# GPS for iPhone



## hunt_fish_ohio (Jan 27, 2014)

What are the best GPS apps for free on the iPhone used for fishing?


----------



## Alaskan20 (Feb 18, 2013)

hunt_fish_ohio said:


> What are the best GPS apps for free on the iPhone used for fishing?


Navionics not free bout $10-15 but good


----------



## hunt_fish_ohio (Jan 27, 2014)

Do you have to get the free map and than go in and buy the US for $10


----------



## Alaskan20 (Feb 18, 2013)

hunt_fish_ohio said:


> Do you have to get the free map and than go in and buy the US for $10


I didn't no works really nice


----------



## whjr15 (Jun 16, 2005)

Thats the app I use also. It's geared towards fishing, so if that's what you're after, it's a perfect match.


----------



## hunt_fish_ohio (Jan 27, 2014)

Does the app show your current location when you are on the lake


----------



## wertply616 (Jan 19, 2014)

Yeah I was interested in that app to I'm going to buy it just I want to know like if I can save cords or drop a pin where I wana save a spot and then have it take me exactly right back to the cord or pin I dropped how accurate is it and can you use it to take you to cords


----------



## whjr15 (Jun 16, 2005)

Yeah, you can save spots and it shows you where you're at on the water.

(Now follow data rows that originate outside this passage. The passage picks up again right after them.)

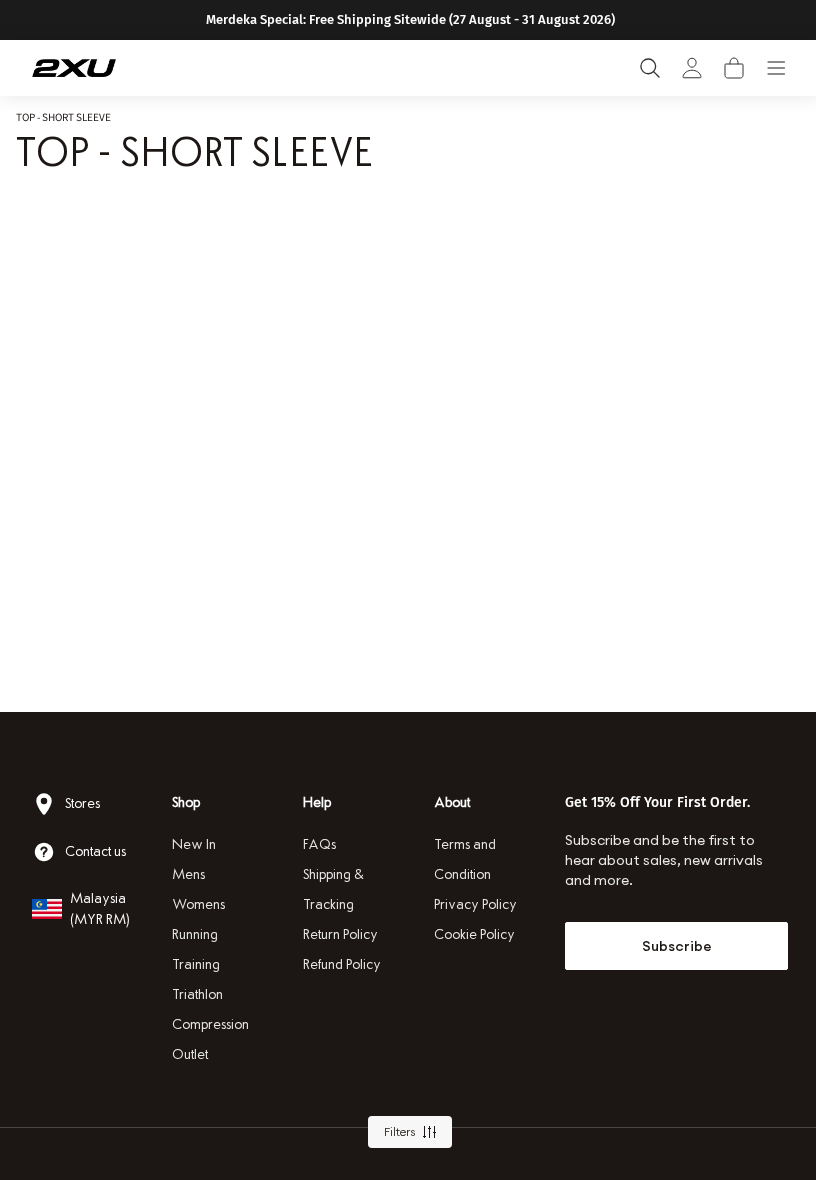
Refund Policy (337, 964)
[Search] (650, 68)
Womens (196, 904)
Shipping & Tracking (328, 889)
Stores (82, 803)
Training (194, 964)
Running (193, 934)
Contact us (95, 851)
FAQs (314, 844)
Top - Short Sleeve (63, 117)
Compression (208, 1024)
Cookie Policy (467, 934)
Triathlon (195, 994)
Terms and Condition (458, 859)
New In (192, 844)
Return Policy (335, 934)
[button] (734, 68)
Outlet (188, 1054)
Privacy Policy (468, 904)
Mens (186, 874)
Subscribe (664, 946)
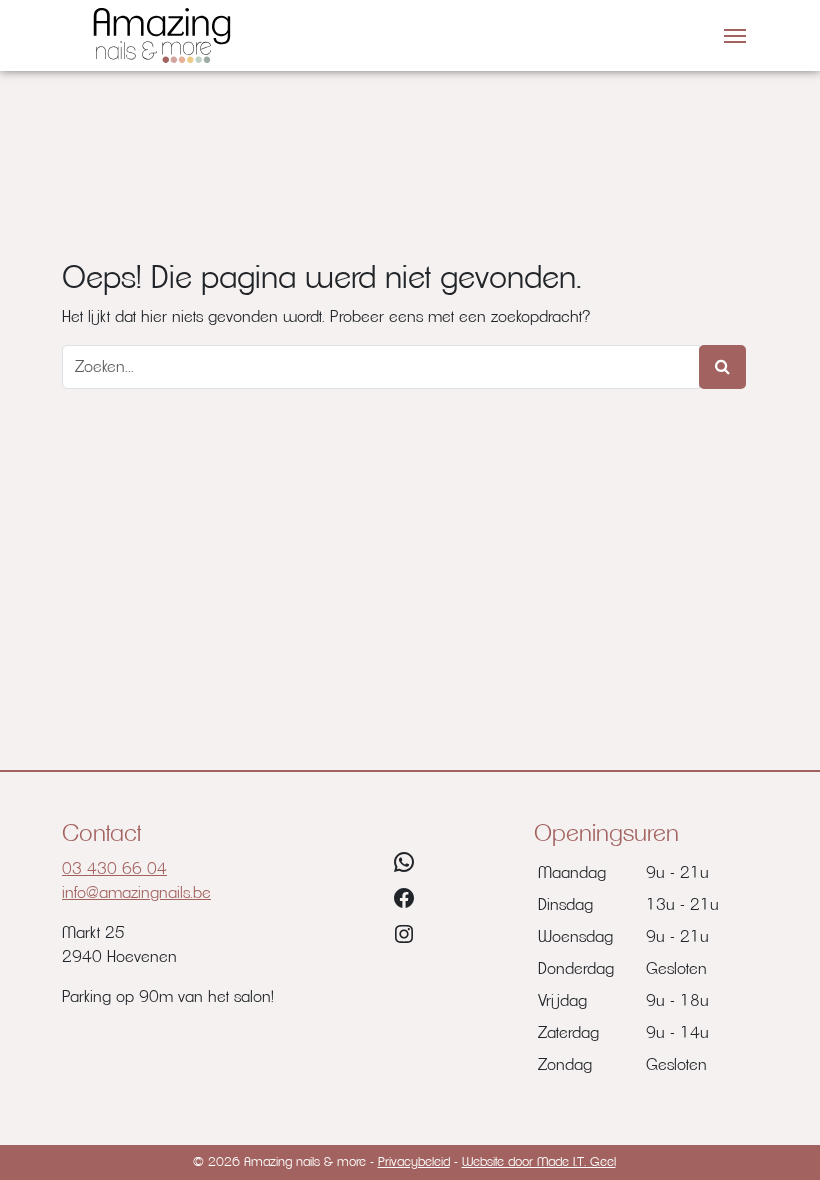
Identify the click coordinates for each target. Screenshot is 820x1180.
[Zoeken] (722, 367)
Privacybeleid (414, 1162)
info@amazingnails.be (136, 893)
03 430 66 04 (114, 869)
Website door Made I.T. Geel (539, 1162)
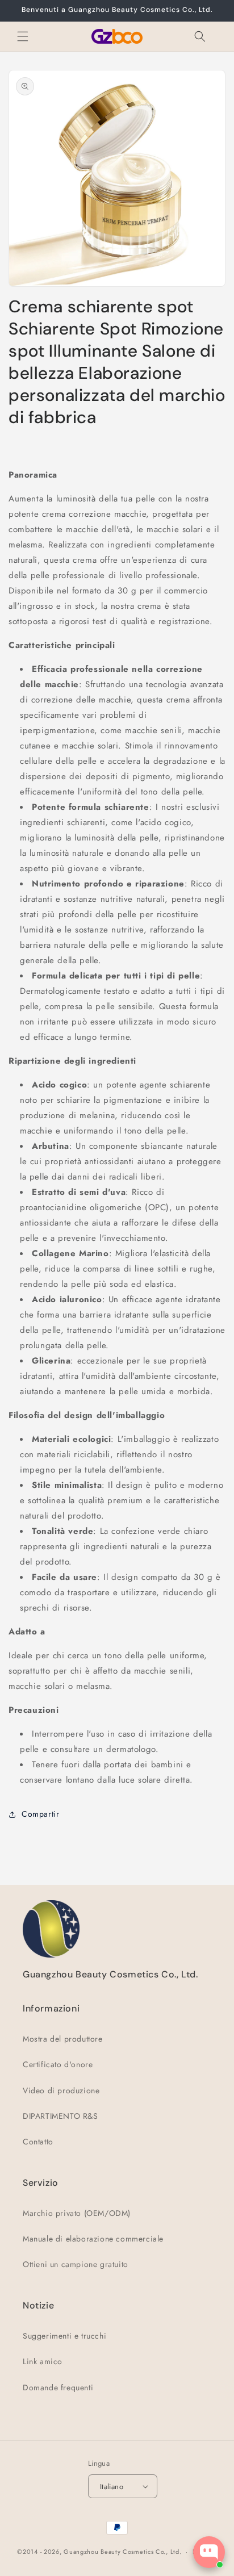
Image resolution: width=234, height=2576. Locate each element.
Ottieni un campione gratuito (75, 2264)
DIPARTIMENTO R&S (60, 2116)
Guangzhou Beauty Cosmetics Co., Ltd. (122, 2551)
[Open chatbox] (209, 2552)
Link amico (42, 2361)
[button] (22, 36)
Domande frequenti (58, 2387)
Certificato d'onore (58, 2064)
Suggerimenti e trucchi (64, 2335)
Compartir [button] (40, 1814)
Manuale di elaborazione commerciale (93, 2238)
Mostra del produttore (63, 2038)
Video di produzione (61, 2090)
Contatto (38, 2141)
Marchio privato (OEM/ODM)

It also shows direction, GPS speed, and can save your "track" if you turn it on.

Not sure if you can manually punch in coordinates or not, but you can definitely save a spot you're sitting on.

It also shows depth contour on most public lakes.

It's basically the smartphone version of the Navionics card you buy for your fish finder.


----------



## EYEFISHER2 (May 11, 2008)

You can manually enter cords. Not sure if you can set a track to them cords without a upgrade which is a few bucks more but what ive done is just look up where the cords are/set a waypoint then you can just head to the way point. Worked for me. I think its very easy to use and there are a lot of functions once you get going and learning how it works.


----------